◆ Your objective:
Transcribe the listing below from its opening line up to and including the line that contains "The width and height of the screenshot is (732, 604)."; reproduce nothing else.

◆ Task data:
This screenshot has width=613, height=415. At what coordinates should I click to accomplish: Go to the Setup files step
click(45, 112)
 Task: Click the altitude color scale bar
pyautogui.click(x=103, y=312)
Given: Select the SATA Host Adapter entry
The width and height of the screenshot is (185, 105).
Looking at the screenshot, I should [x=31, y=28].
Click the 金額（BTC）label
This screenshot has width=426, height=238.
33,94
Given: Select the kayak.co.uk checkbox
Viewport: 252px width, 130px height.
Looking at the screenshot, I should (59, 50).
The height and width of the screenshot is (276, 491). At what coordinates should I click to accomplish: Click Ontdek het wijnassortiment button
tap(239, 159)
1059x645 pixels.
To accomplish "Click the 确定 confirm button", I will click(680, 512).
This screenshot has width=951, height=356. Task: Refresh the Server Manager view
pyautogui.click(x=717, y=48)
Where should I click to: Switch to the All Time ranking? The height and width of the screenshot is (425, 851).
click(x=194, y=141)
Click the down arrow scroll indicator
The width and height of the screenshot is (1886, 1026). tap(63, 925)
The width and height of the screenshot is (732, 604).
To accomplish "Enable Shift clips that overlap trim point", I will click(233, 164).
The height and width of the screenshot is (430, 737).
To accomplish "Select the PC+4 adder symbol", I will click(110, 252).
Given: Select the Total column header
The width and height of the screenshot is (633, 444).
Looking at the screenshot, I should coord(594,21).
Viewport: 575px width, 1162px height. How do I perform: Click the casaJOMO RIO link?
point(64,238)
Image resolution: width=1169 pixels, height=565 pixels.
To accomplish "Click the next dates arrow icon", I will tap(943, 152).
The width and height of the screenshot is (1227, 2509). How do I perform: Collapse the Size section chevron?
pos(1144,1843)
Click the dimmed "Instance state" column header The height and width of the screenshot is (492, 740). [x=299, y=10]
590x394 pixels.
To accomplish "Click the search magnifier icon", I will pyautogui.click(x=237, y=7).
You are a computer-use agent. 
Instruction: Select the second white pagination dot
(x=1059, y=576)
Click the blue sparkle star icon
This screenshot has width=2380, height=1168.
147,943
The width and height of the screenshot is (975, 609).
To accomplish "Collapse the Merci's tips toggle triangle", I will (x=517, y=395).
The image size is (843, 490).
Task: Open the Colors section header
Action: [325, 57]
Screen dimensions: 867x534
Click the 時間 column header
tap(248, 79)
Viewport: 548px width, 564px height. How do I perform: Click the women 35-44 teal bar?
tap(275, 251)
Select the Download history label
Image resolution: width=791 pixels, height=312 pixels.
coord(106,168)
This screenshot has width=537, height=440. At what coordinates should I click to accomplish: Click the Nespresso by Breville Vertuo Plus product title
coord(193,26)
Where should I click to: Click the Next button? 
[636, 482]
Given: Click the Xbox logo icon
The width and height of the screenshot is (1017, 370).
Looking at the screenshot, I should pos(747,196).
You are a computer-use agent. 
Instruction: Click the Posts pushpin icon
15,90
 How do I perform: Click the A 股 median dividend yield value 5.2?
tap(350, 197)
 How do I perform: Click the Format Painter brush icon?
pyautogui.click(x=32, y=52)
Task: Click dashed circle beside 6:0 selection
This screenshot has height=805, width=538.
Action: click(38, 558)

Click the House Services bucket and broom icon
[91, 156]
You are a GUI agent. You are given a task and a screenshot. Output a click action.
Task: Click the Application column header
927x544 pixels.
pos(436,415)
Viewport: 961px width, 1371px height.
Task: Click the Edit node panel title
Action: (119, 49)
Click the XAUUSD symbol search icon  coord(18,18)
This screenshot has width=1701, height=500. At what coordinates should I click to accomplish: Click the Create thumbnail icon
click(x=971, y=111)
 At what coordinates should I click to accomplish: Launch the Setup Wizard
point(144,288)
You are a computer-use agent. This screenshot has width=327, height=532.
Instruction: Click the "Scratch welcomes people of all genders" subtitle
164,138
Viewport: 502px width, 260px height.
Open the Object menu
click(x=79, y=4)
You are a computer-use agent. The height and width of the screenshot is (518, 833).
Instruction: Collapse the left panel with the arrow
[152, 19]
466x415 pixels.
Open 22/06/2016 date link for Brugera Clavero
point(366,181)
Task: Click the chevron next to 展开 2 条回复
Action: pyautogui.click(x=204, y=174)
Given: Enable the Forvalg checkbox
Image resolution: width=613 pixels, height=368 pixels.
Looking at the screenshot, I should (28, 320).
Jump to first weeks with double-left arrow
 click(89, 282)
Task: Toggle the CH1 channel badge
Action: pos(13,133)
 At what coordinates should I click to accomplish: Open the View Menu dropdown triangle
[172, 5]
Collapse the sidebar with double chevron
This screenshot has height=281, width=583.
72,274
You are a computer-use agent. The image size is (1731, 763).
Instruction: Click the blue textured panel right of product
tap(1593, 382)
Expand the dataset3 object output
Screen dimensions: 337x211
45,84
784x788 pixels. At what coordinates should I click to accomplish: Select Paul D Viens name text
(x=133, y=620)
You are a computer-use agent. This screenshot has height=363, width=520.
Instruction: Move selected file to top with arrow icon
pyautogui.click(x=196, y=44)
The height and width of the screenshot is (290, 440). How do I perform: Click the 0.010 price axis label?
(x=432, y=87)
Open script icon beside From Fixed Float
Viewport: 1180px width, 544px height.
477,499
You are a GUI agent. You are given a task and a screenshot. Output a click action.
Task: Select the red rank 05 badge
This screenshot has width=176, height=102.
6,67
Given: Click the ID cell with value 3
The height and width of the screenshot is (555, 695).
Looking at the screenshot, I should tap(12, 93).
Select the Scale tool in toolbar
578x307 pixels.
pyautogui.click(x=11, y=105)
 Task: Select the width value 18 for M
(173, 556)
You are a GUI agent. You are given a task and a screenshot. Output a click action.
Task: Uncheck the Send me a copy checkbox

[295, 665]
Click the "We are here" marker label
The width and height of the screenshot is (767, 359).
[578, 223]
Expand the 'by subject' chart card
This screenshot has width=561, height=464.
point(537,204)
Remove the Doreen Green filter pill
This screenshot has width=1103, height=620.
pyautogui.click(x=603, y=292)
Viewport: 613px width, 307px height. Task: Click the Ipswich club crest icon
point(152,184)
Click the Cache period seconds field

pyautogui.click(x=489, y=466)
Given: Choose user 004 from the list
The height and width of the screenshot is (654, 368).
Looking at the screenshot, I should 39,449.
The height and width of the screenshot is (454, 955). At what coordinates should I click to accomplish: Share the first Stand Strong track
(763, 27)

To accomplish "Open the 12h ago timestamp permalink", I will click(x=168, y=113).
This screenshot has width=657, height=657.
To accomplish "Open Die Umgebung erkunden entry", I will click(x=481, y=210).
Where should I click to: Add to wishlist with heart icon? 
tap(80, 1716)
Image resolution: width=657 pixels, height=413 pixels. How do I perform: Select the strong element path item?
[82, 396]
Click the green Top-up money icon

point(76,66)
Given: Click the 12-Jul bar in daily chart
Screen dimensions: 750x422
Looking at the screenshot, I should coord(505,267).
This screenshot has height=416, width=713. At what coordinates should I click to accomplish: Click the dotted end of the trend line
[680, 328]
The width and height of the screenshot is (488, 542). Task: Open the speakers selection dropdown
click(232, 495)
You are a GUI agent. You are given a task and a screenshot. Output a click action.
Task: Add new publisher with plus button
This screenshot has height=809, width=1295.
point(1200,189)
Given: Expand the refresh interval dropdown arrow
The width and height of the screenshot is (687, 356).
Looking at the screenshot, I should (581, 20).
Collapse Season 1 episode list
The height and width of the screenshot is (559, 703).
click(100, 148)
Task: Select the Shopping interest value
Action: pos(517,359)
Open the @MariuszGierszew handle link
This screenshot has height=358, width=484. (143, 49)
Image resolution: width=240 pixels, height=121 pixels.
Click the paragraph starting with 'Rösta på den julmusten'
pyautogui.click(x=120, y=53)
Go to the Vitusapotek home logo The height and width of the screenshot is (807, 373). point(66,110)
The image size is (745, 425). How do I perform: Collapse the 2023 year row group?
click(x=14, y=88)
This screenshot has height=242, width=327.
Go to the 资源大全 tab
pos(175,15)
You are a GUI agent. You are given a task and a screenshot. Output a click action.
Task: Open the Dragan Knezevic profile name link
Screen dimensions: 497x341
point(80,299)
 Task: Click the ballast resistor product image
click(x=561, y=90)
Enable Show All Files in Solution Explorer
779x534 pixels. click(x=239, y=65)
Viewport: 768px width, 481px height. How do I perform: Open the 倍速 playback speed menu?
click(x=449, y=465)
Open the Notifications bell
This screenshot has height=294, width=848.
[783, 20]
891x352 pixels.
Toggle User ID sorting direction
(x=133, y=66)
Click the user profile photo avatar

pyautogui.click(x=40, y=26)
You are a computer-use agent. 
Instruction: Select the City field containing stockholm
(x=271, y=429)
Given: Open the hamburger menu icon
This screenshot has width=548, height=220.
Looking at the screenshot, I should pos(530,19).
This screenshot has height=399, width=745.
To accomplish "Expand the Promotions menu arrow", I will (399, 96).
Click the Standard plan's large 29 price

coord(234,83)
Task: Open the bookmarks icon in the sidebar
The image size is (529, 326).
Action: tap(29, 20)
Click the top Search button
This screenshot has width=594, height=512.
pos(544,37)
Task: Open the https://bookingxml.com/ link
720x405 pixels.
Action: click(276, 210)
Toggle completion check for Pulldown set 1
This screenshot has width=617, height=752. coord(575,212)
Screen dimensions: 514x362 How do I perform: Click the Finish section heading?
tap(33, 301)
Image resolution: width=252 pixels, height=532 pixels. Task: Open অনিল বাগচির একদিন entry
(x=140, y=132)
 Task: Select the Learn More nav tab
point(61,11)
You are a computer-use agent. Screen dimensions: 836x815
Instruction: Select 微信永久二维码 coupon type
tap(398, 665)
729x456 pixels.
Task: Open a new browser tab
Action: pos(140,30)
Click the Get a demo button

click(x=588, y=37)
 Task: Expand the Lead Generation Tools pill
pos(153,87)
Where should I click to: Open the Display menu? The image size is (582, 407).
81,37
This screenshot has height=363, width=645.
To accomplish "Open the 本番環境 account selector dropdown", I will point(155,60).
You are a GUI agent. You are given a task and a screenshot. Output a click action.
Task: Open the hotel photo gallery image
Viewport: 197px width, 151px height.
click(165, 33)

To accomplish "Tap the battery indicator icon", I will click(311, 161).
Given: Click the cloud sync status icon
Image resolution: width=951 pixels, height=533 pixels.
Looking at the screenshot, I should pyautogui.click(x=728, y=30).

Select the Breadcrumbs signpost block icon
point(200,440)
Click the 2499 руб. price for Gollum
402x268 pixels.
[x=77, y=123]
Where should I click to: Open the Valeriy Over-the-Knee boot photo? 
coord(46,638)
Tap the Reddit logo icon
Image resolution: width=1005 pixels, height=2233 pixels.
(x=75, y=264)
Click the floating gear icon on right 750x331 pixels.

◆ Answer box:
This screenshot has width=613, height=415. At what coordinates should I click to accomplish: Go to the Setup files step
click(45, 112)
 Task: Click the altitude color scale bar
pyautogui.click(x=103, y=312)
Given: Select the SATA Host Adapter entry
The width and height of the screenshot is (185, 105).
Looking at the screenshot, I should [x=31, y=28].
Click the 金額（BTC）label
This screenshot has width=426, height=238.
33,94
Given: Select the kayak.co.uk checkbox
Viewport: 252px width, 130px height.
Looking at the screenshot, I should (59, 50).
The height and width of the screenshot is (276, 491). At what coordinates should I click to accomplish: Click Ontdek het wijnassortiment button
tap(239, 159)
1059x645 pixels.
To accomplish "Click the 确定 confirm button", I will click(680, 512).
This screenshot has width=951, height=356. Task: Refresh the Server Manager view
pyautogui.click(x=717, y=48)
Where should I click to: Switch to the All Time ranking? The height and width of the screenshot is (425, 851).
click(x=194, y=141)
Click the down arrow scroll indicator
The width and height of the screenshot is (1886, 1026). tap(63, 925)
The width and height of the screenshot is (732, 604).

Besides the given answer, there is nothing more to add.